Finance

Moët Hennessy to Slash Workforce by 10% as Luxury Market Faces Challenges

2025-05-05

Author: Ming

Major Workforce Reductions at Moët Hennessy

In a staggering move, Moët Hennessy is set to reduce its workforce by over 10% as new leadership aims to revive the company's performance amid a downturn in luxury sales.

A Shift in Strategy Under New Leadership

Jean-Jacques Guiony, the chief executive of Moët Hennessy, and Alexandre Arnault, his deputy, recently addressed employees, revealing plans to trim the workforce down to 2019 levels. With a current headcount of approximately 9,400, this means shedding around 1,200 jobs.

Guiony highlighted the reality that despite revenues returning to pre-pandemic levels, operational costs have surged by 35% since then. "This was an organisation that was built for a much larger size of business," he stated in an internal video.

Tactics for Workforce Reduction

The cuts will primarily be executed through natural attrition, with roles being reassigned within the company rather than outright layoffs.
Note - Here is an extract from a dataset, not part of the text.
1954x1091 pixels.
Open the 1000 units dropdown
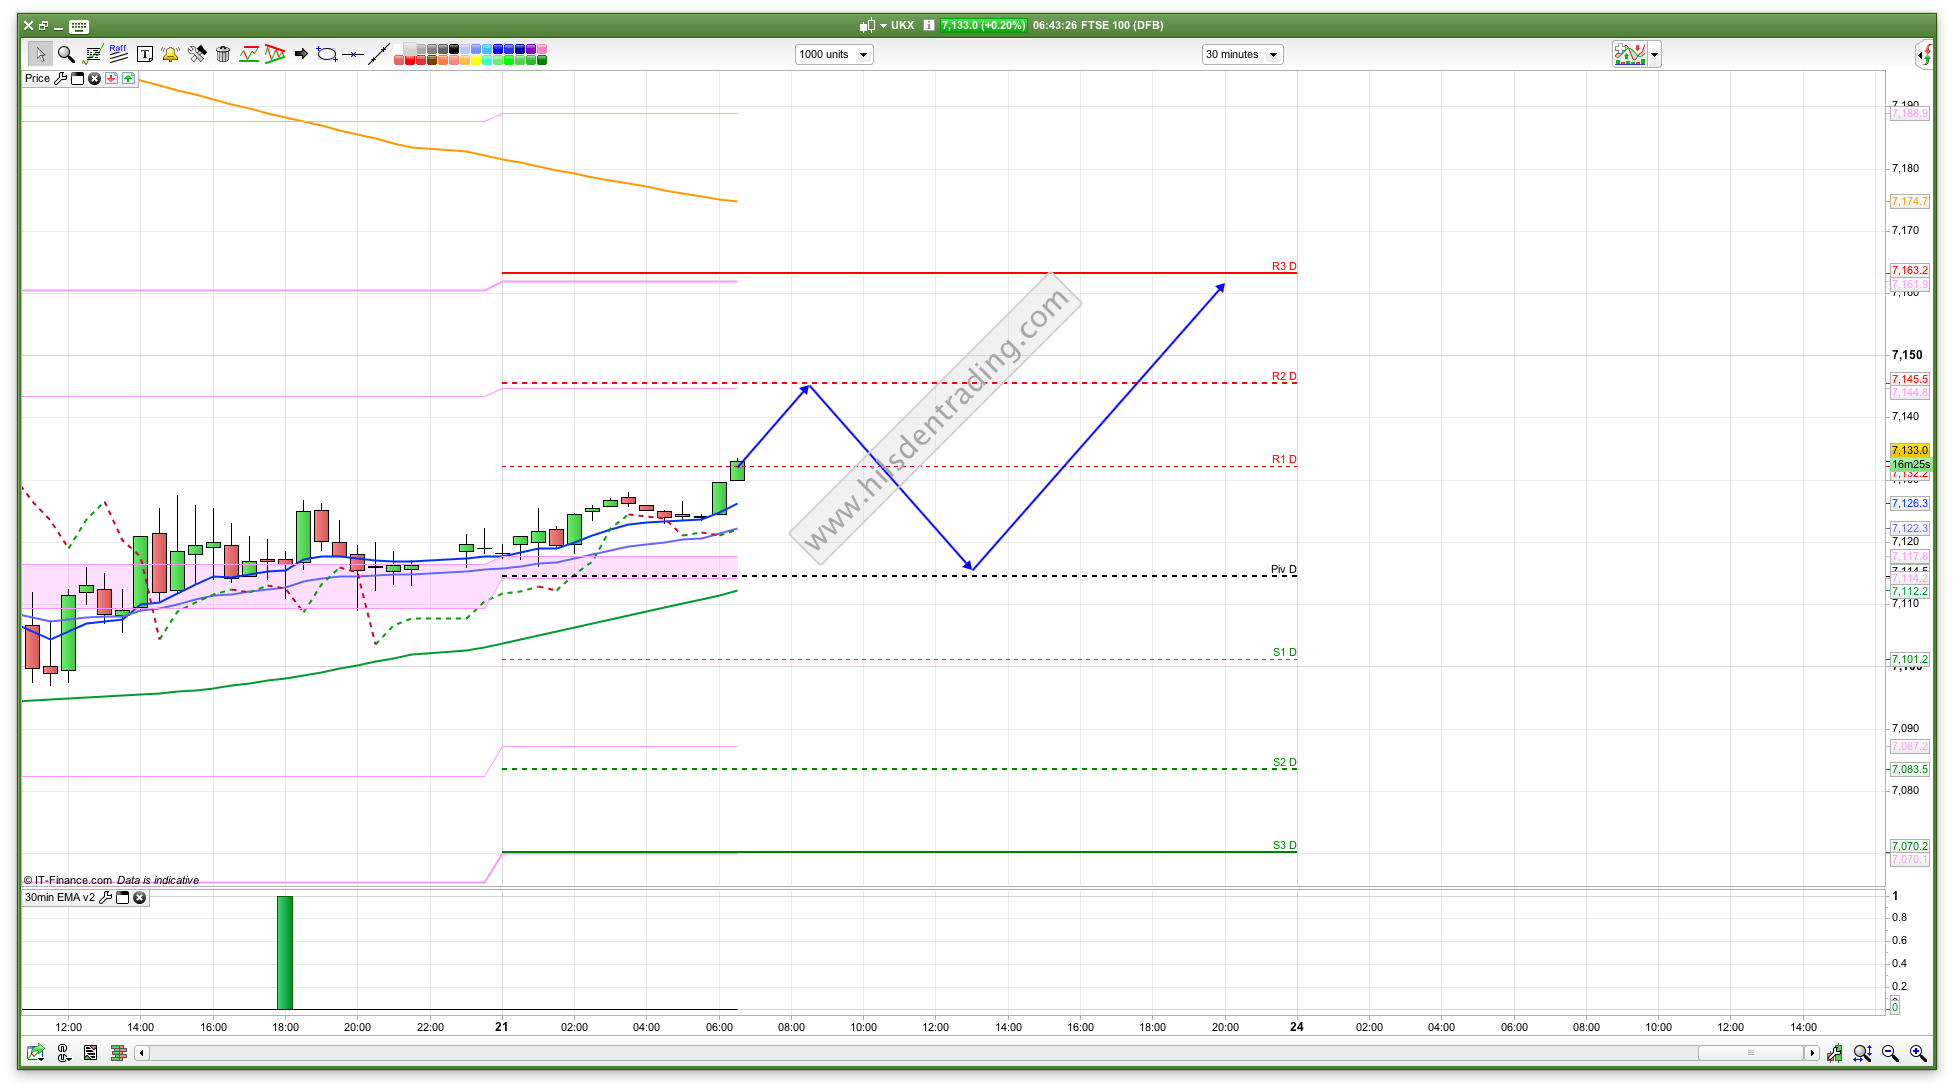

The timeline for these reductions remains unclear.

A spokesperson for Moët Hennessy emphasized that the decision reflects a need to recalibrate and align the workforce with current market realities.

Navigating a Tough Market

Since taking over in February, Guiony and Arnault have faced daunting challenges in a global alcohol market that has seen better days. While LVMH’s drinks division thrived from 2019 to 2022, it has recently experienced a significant slump, with Moët Hennessy reporting a 9% drop in organic sales in the first quarter—far worse than the 3% dip for the entire LVMH group.
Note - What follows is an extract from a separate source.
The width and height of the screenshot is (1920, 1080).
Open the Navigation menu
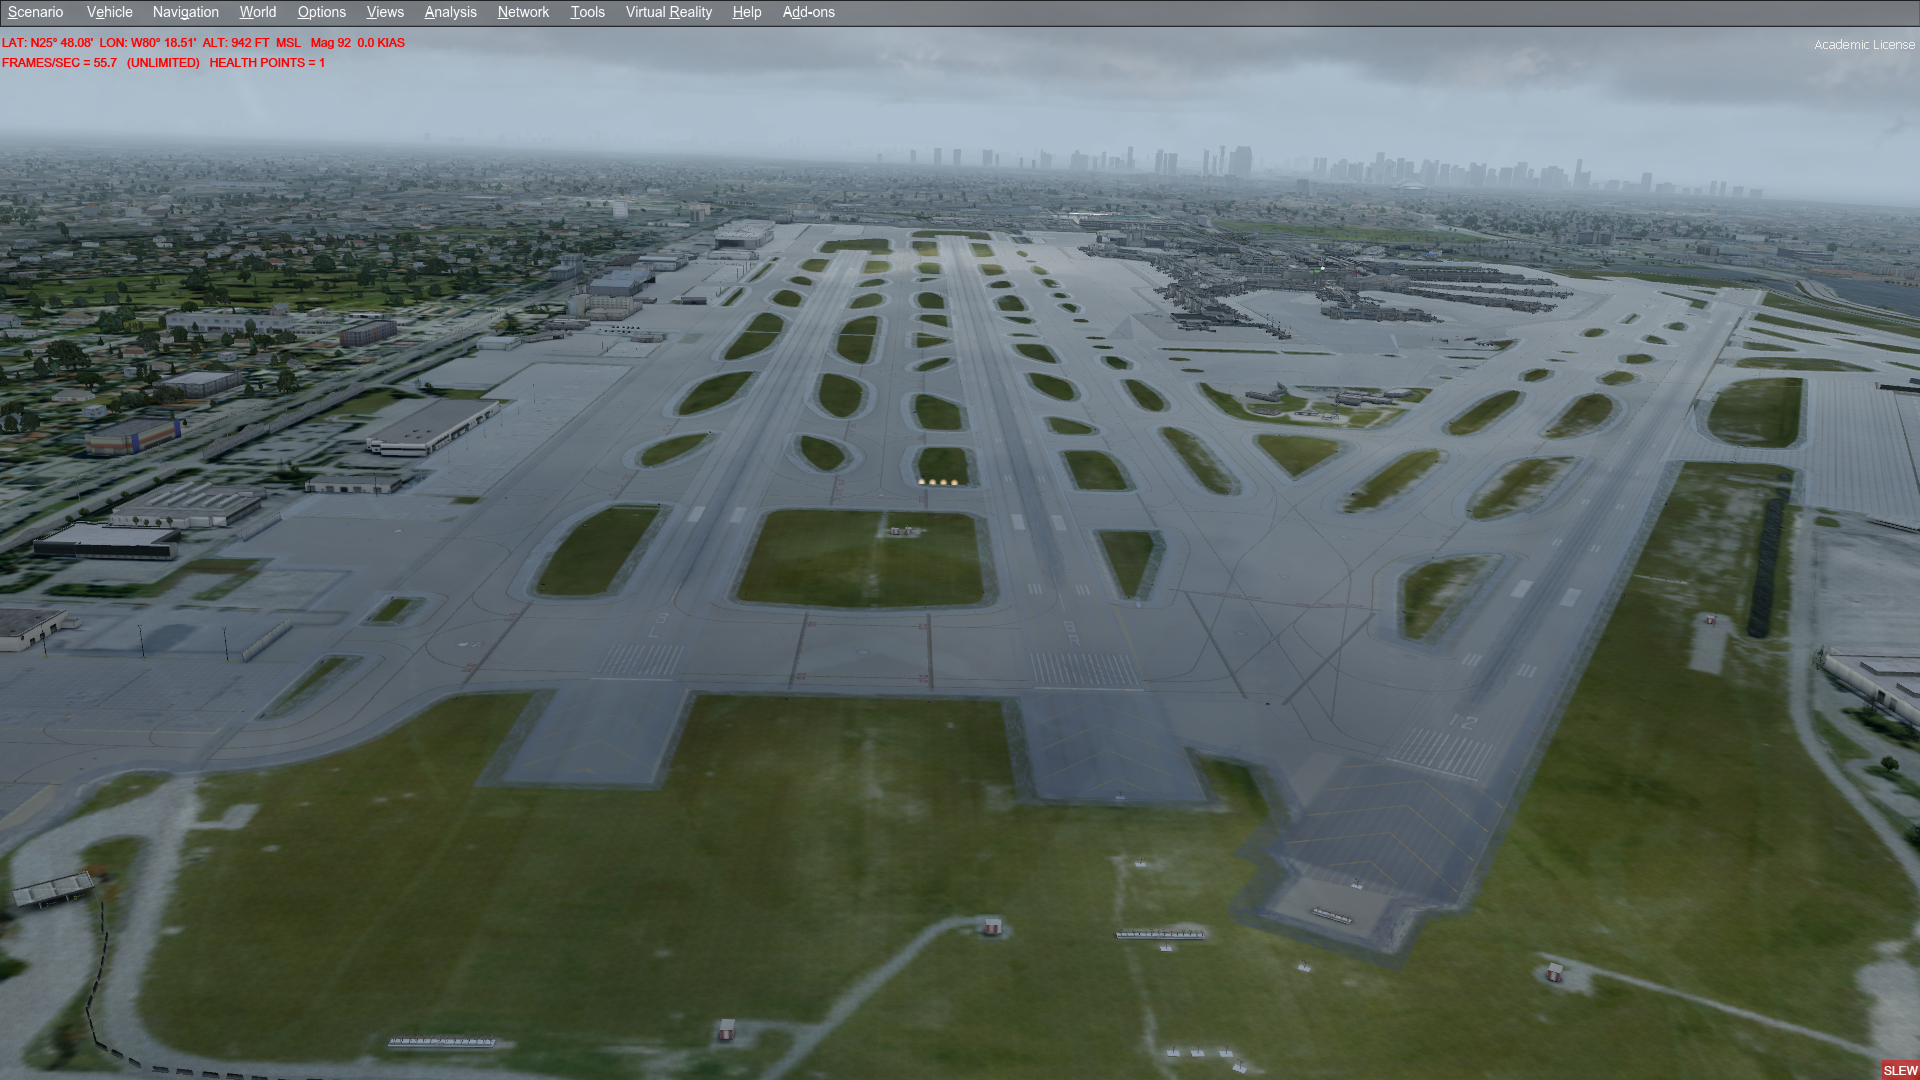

Arnault pointed out the unusual nature of the current crisis, stating, "What makes this a bit unique is that all of our biggest divisions are struggling at once." Normally, when wines and spirits suffer, other sectors like fashion would be thriving.

A Pre-Planned Move?

Internal documents suggest that discussions about workforce reductions were already in motion before the pair took the helm. Hiring freezes have been in place since mid-2023, with intentions to cut hundreds of roles emerging last year.

Reports indicate that at least 70 employees in China were laid off already this year, part of a broader strategy to streamline operations.

Hope Amid Challenges?

Despite the gloomy outlook, Guiony reassured staff that the situation is cyclical. "Things are bad, but they will become better. This is a cycle," he remarked, while also acknowledging that external factors like U.S. tariffs are contributing to the uncertainty ahead.